Озабоченность по поводу того, сможет ли Родина выстоять до тех пор, пока война будет выиграна, с того момента больше не покидала нас. Мы еще часто поднимали свой голос, предостерегая правительство. В это время началось тайное, планомерное разложение флота и армии, бывшее продолжением схожих явлений мирного периода. Результаты этих стараний не остались незамеченными для Верховного Главнокомандования армии в последние годы войны. Верные своей присяге войска, стоявшие в стороне от революционной нервотрепки, тяжело пострадали от поведения революционно настроенных товарищей, несовместимого с чувством долга; им пришлось вынести всю тяжесть борьбы на своих плечах. [...]

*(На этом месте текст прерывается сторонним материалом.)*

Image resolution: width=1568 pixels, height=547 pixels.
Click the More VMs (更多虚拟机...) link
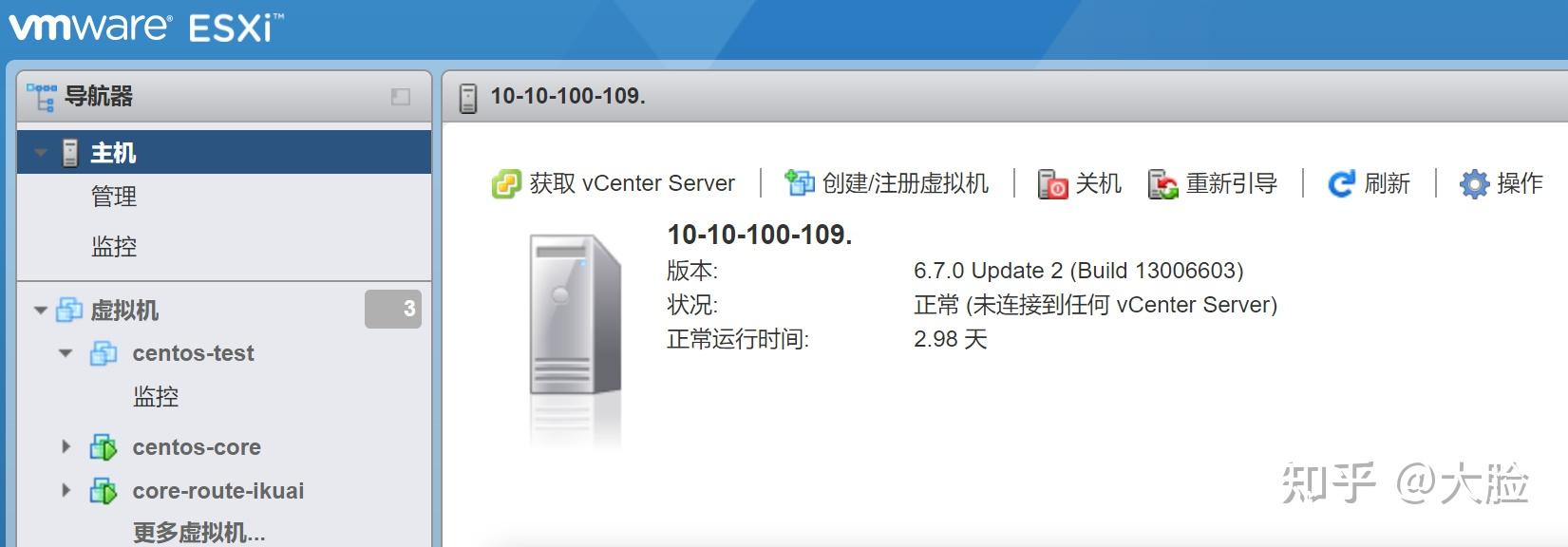198,533
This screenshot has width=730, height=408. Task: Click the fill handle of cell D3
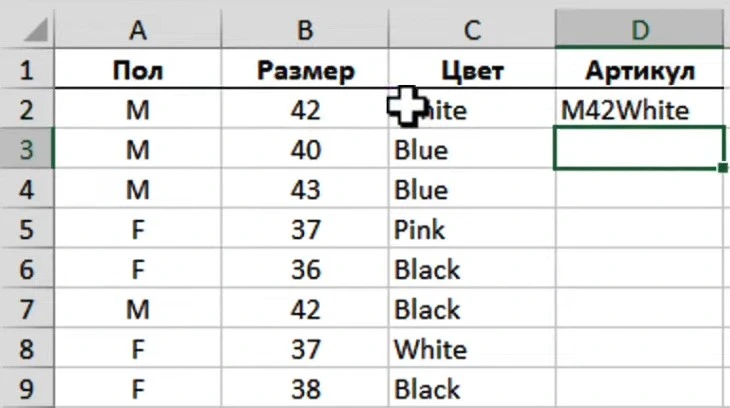(x=723, y=167)
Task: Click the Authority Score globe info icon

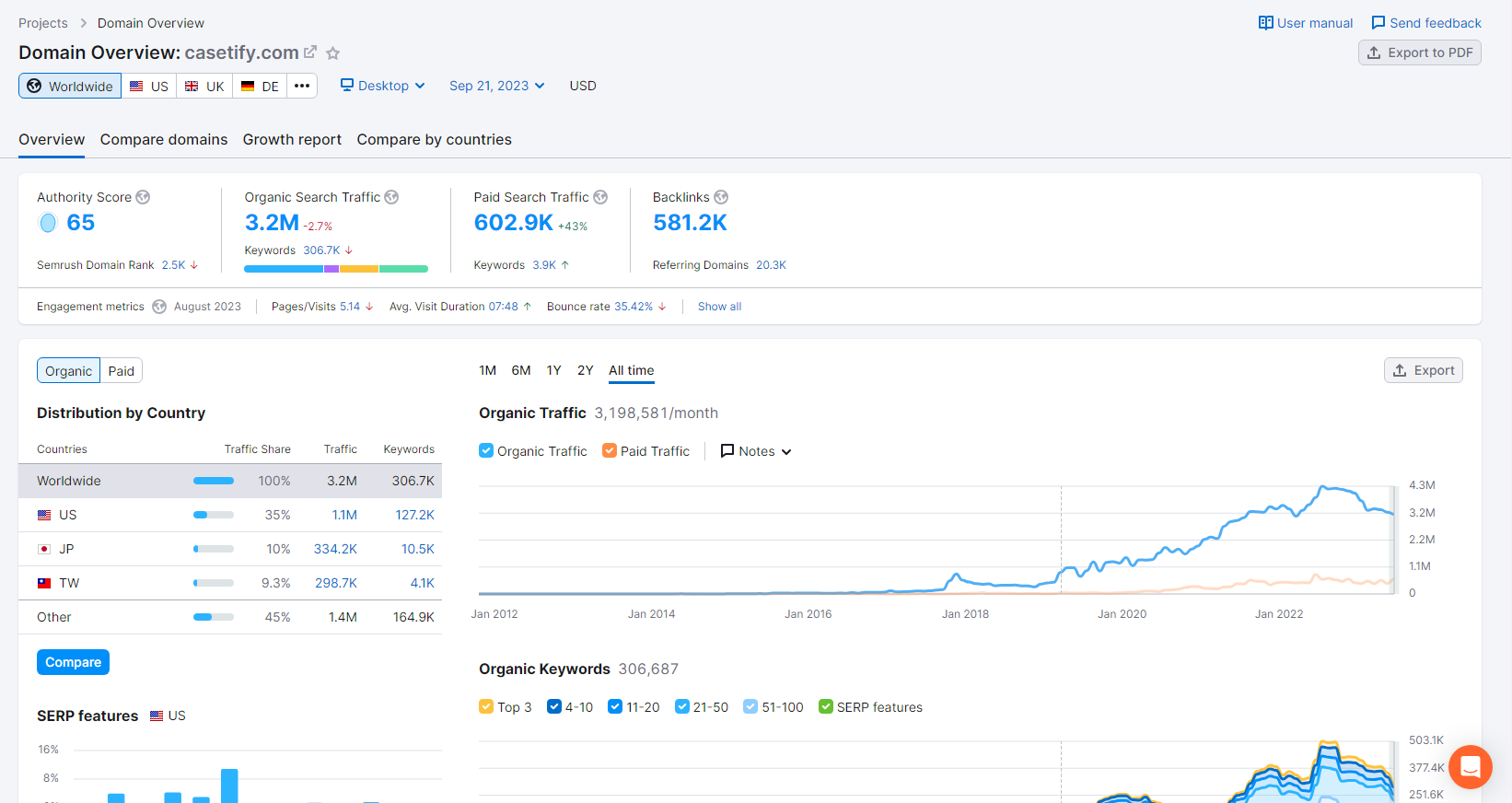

Планы командования уже не удалось осуществить. Наши повторные предложения об ужесточении дисциплины и законодательства не получили хода. Поэтому наши операции должны были потерпеть поражение, и катастрофа должна была случиться, революция только поставила в этом деле последнюю точку. [...] Один английский генерал сказал правильно: "Германской армии всадили в спину кинжал." Добрая часть армии не несет никакой ответственности [за поражение]. Ее заслуги достойны такого же восхищения, как и заслуги офицерского корпуса. Со всей ясностью доказано, кто несет эту ответственность. Если потребуется еще одно доказательство, то оно содержится в приведенном высказывании английского генерала и в безмерном изумлении наших врагов по поводу их победы.

Такова главная линия развития военных событий, имевших столь трагические последствия для Германии после ряда столь блестящих, доселе невиданных успехов на многочисленных фронтах, после достижений армии и народа, для которых не найдется достойной похвалы. Эту линию нужно было прочертить для того, чтобы те действия в период войны, за которые мы несем ответственность, получили правильную оценку.

Что касается остальных вопросов, то я заявляю, что генерал GlossarЛюдендорф и я при принятии всех важных решений придерживались одинакового мнения и действовали в полном согласии друг с другом. Мы вместе разделили заботы и ответственность. Так что мы рука об руку отвечаем и за позицию, и за действия Верховного Главнокомандования после 29 августа 1916 г. […]

(Перевод с нем.: Л. Антипова)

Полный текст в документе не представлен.